Not flip floppy at all and the answer is yes.

post #83 of 120
Quote:
Originally Posted by sbradley02 View Post


Not flip floppy at all and the answer is yes.

Care to share exactly what benefits an differential amp offers from bridged?


Edited by paradoxper - 12/14/12 at 9:15am
post #84 of 120
Thread Starter 
Quote:
Originally Posted by paradoxper View Post

Care to share exactly what benefits an differential amp offers from bridged?


Reading through the thread would yield this in extensive detail as a number of people contributed data.

To summarize, differential cancels out noise presented at the inputs if you are using a balanced source. Bridged does a poor job of this because perfect matching of the two amps is impossible and it introduces additional artifacts, again due to the same matching challenge.

When using an unbalanced input then you don't get noise cancelling benefits from differential but you do still get the artifacts issue from the bridged configuration.

The difference in this area is quite small and whether it makes any practical difference could be debated.

post #85 of 120
Quote:
Originally Posted by sbradley02 View Post


Reading through the thread would yield this in extensive detail as a number of people contributed data.

To summarize, differential cancels out noise presented at the inputs if you are using a balanced source. Bridged does a poor job of this because perfect matching of the two amps is impossible and it introduces additional artifacts, again due to the same matching challenge.

When using an unbalanced input then you don't get noise cancelling benefits from differential but you do still get the artifacts issue from the bridged configuration.

The difference in this area is quite small and whether it makes any practical difference could be debated.

I have.

 

I should have been more specific. I understand bridged doesn't offer any common-mode rejection.

 

I was referring to other benefits.

post #86 of 120
Thread Starter 
Quote:
Originally Posted by paradoxper View Post

I have.

 

I should have been more specific.
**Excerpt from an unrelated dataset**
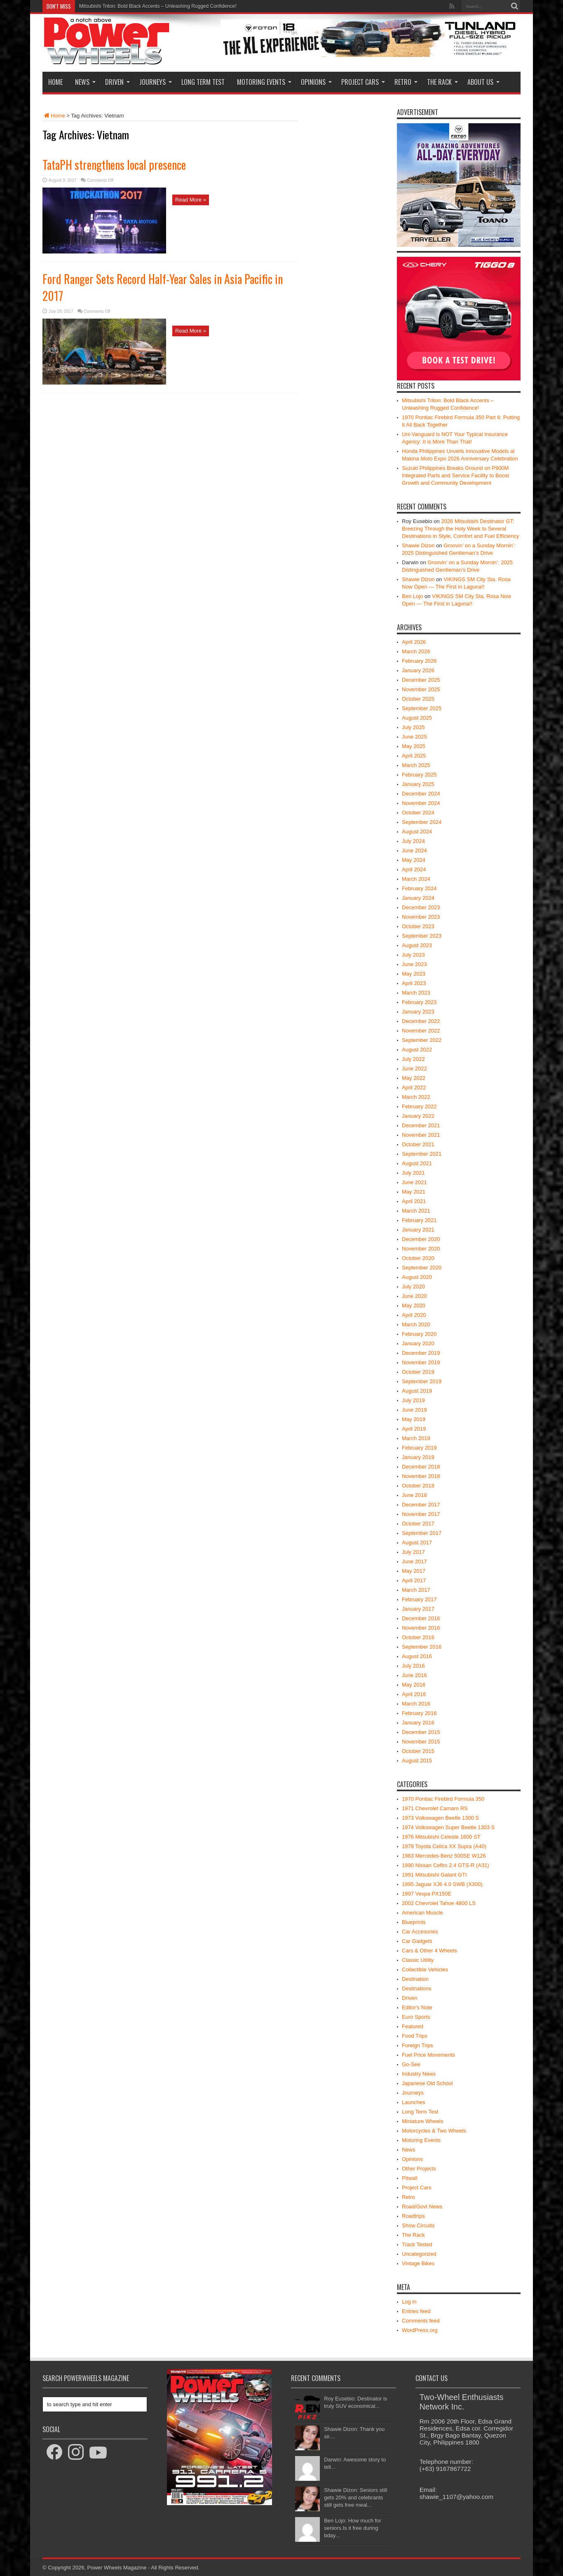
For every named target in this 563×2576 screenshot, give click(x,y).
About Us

I understand bridged doesn't offer any common-mode rejection.

 

I was referring to other benefits.


Common mode rejection is basically it IMO.

post #87 of 120
Quote:
Originally Posted by sbradley02 View Post


Common mode rejection is basically it IMO.
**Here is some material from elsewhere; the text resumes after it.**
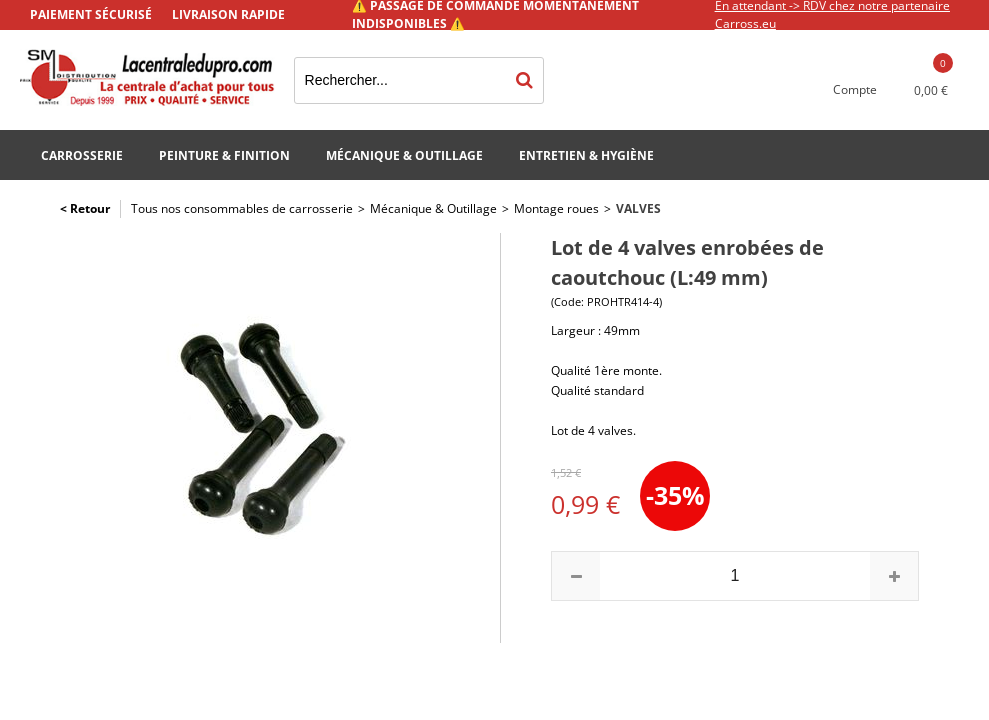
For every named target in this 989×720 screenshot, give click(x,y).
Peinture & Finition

Which is pretty important, kinda. :)

post #88 of 120
Thread Starter 
Quote:
Originally Posted by paradoxper View Post

Which is pretty important, kinda. :)


Even that has been debated. Assuming you have a balanced source, people have commented that this is really only significant for long cable runs. I don't pretend to have enough background to comment on that specific claim.

post #89 of 120
Quote:
Originally Posted by sbradley02 View Post


Even that has been debated. Assuming you have a balanced source, people have commented that this is really only significant for long cable runs. I don't pretend to have enough background to comment on that specific claim.

True. OTOH some find balanced to sound better. Hard to discredit someone's preferences.

post #90 of 120
Thread Starter 
Quote:
Originally Posted by paradoxper View Post

True. OTOH some find balanced to sound better. Hard to discredit someone's preferences.

Even there it is difficult if not impossible to remove the variables. You would need to have a 'balanced' amp and one that wasn't that were as close as possible to being identical in topology and specifications and this is challenging to say the least. Generally speaking, what people are saying is this 'balanced' amp is better than that conventional one which says nothing about the topology.

 

I suspect that much of the perceived benefits of 'balanced' is in the connector which eliminates the common ground lead, and not in the actual topology, yet you seldom hear of someone using that configuration with a conventional amp.